At issue are the two types of participant lawsuits permitted under ERISA. The first is an individual claim for benefits under Section 502(a) (1)(B); and the second is a claim for fiduciary breach under Section 502(a)(2) of ERISA on behalf of the plan. This second type of suit has been analogized to a shareholder’s derivative suit, where an individual shareholder brings a suit on behalf of
the corporation (and its shareholders) to remedy a wrong committed by management. The critical distinction is that the ERISA 502(a)(2) action, like a shareholders derivative suit, is not an individual action, but rather brought in a representative capacity on behalf of the plan or the corporation, as the case may be.

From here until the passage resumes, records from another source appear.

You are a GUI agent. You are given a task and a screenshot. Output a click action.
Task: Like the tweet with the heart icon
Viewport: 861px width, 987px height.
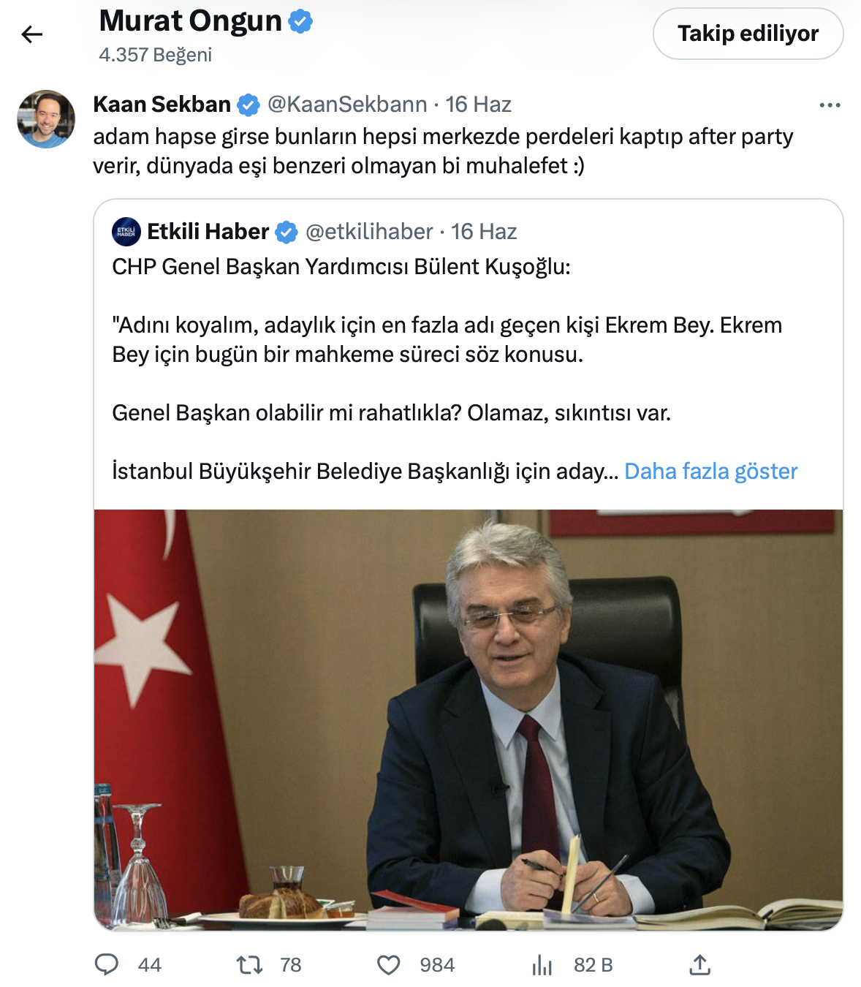click(x=388, y=965)
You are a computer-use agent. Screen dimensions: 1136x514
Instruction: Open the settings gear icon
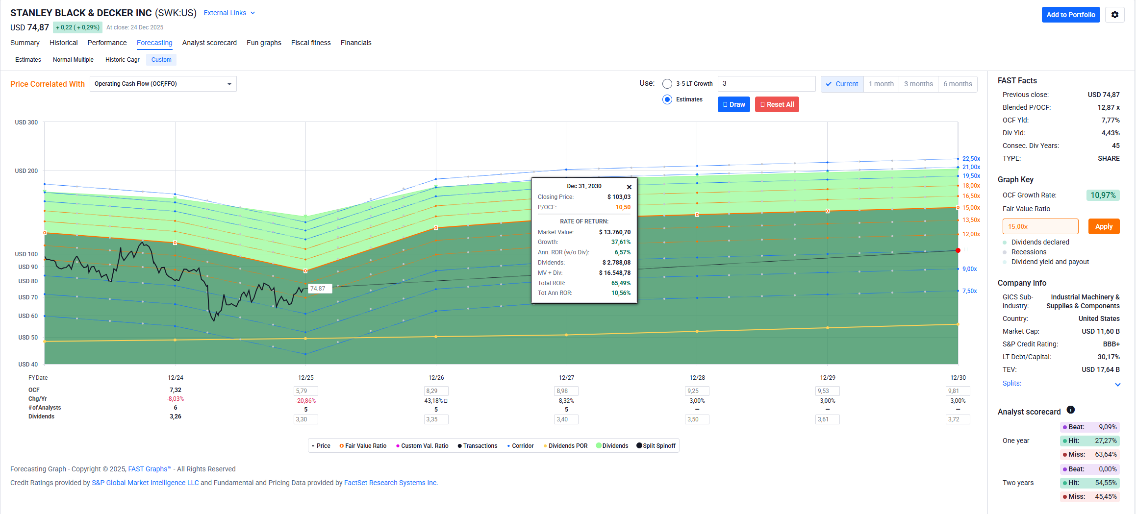coord(1114,15)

In Munro, the participants signed individual arbitration agreements as a condition of participation in the plan. However, their lawsuit, sought financial and equitable remedies specifically on behalf of the plan and all affected participants. The plan moved to compel arbitration, relying on the arbitration agreements. However, both the trial court and the Ninth Circuit declined to enforce the arbitration agreements under the facts presented. While noting the general policy to liberally enforce arbitration agreements, the Court held that arbitration cannot be compelled by the arbitration agreement if its scope is insufficiently broad for the claim at issue.

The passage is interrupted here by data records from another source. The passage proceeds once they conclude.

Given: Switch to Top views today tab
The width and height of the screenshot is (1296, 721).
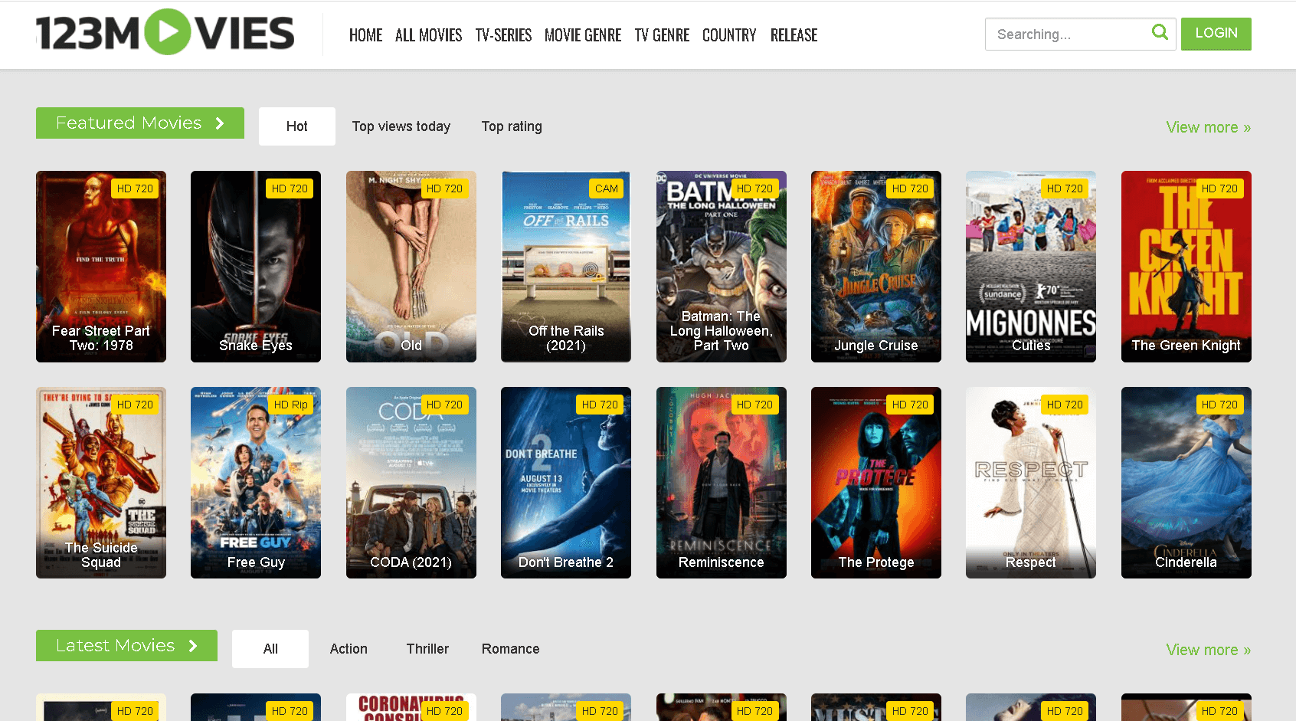Looking at the screenshot, I should [x=401, y=126].
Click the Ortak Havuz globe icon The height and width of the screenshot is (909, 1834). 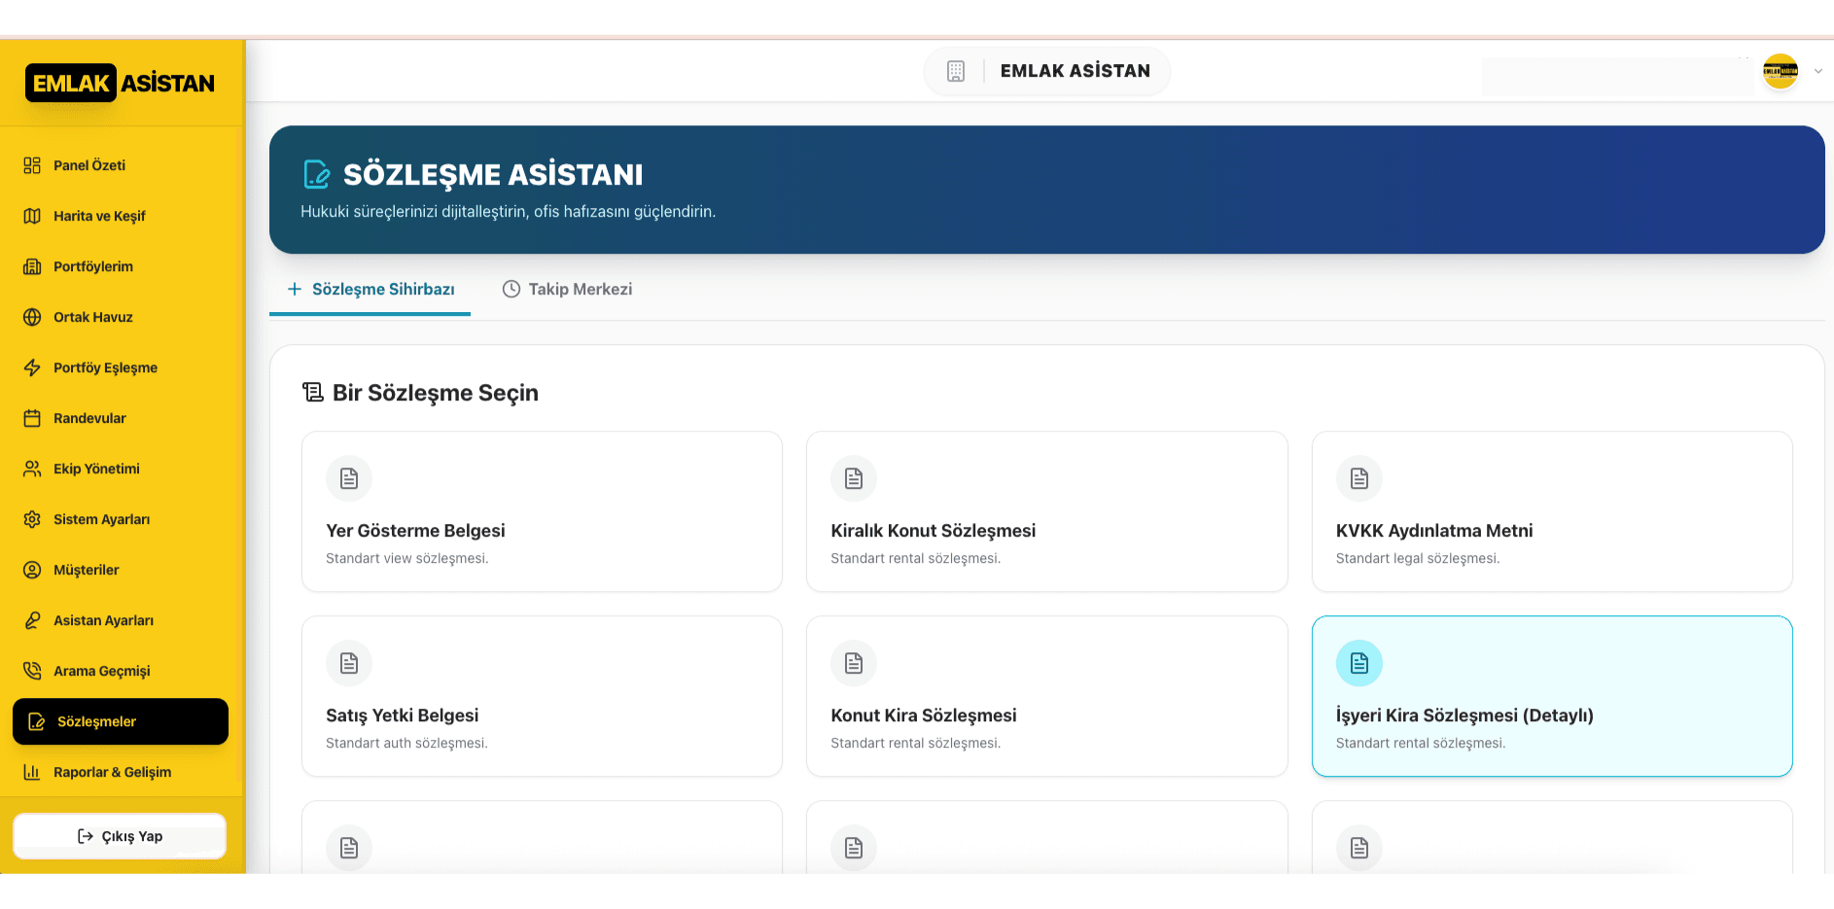[x=32, y=317]
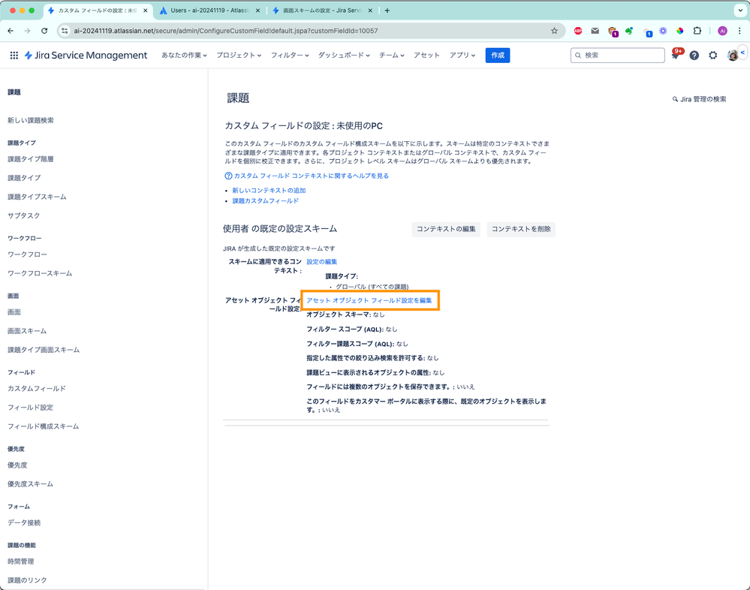Screen dimensions: 750x590
Task: Click into the 検索 search field
Action: click(x=616, y=55)
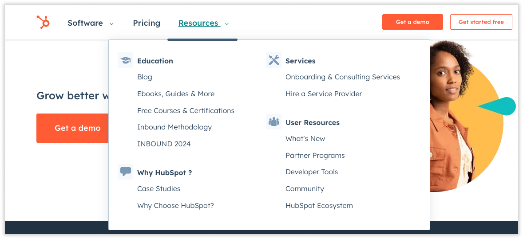Viewport: 523px width, 239px height.
Task: Open the Developer Tools link
Action: click(x=312, y=172)
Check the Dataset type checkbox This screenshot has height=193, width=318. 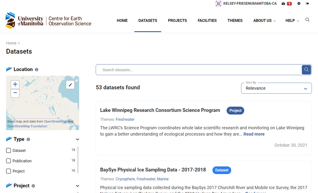pyautogui.click(x=9, y=151)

The Court examined the language of the arbitration agreements and found them to be lacking in this regard. In doing so, it focused on the distinction between individual and representative-based lawsuits such as those authorized under ERISA section 502(a)(2). In focusing upon the fundamental distinction between these actions the Court drew another analogy: between ERISA 502(a)(2) claims and so-called qui tam claims brought under the False Claims Act. In essence, qui tam actions are brought by an individual on behalf of the U.S. government to recover damages in cases where the government has been overcharged by contractors. It cited a recent case where a substantively similar arbitration agreement was rejected as a bar to a qui tam action.

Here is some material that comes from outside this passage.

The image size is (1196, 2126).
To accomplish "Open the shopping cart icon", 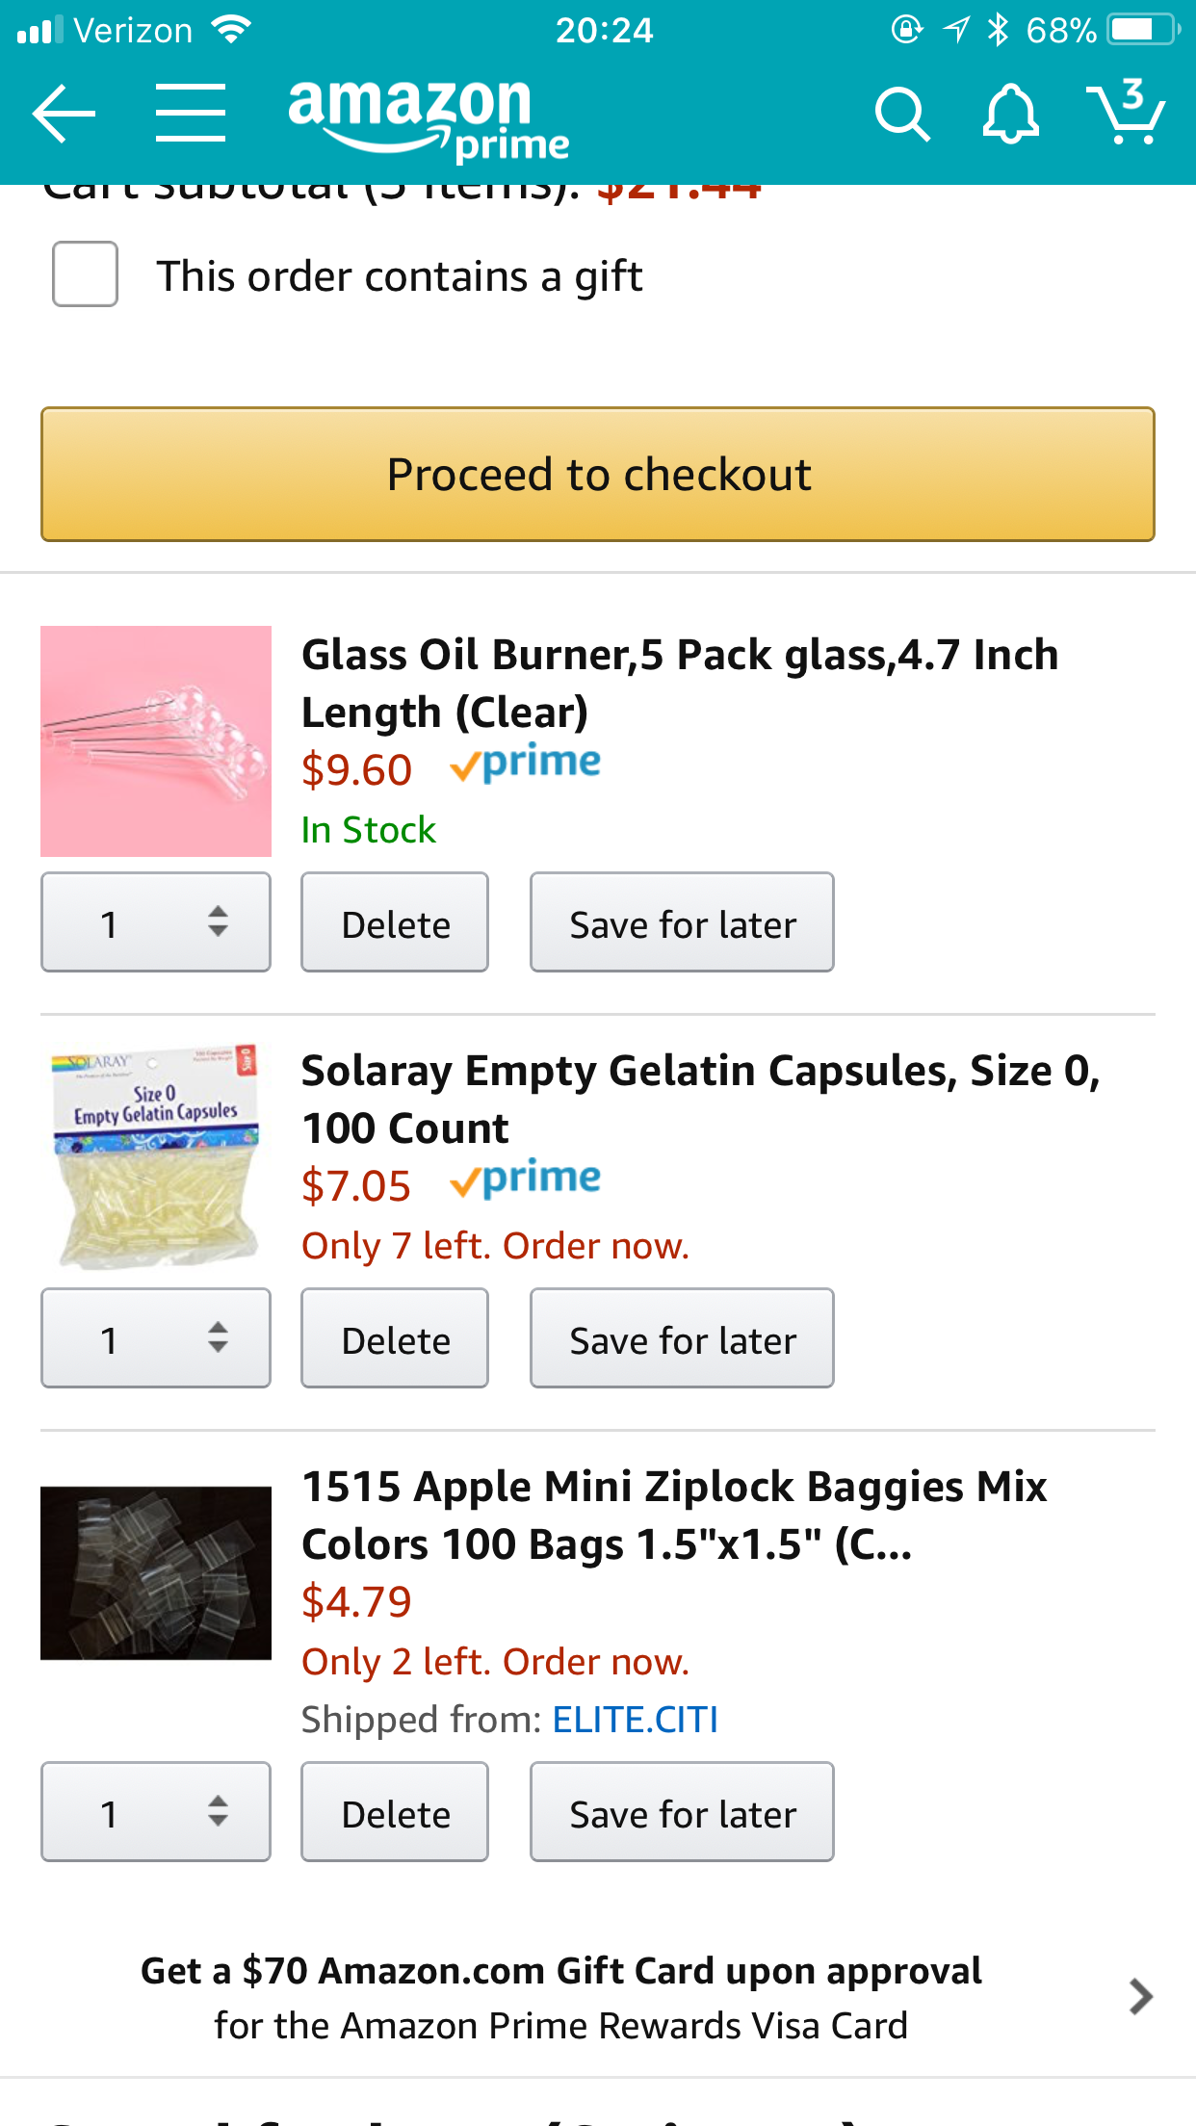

The Munro holding has broad implications for ESOPs if their trustees cannot compel 502(a)(2) plaintiffs to arbitrate their claims. However, we do not read Munro so broadly as to impose a blanket prohibition on arbitration agreements involving 502(a)(2) claims. The holding is based upon the limited scope of the arbitration agreement at issue. The decision clearly left the door open to establishing a more targeted arbitration agreement. The lesson to be learned is that arbitration agreements for all ERISA plans, but particularly with respect to ESOPs, must be drafted with extreme care and with an understanding of the available participant causes of action under ERISA.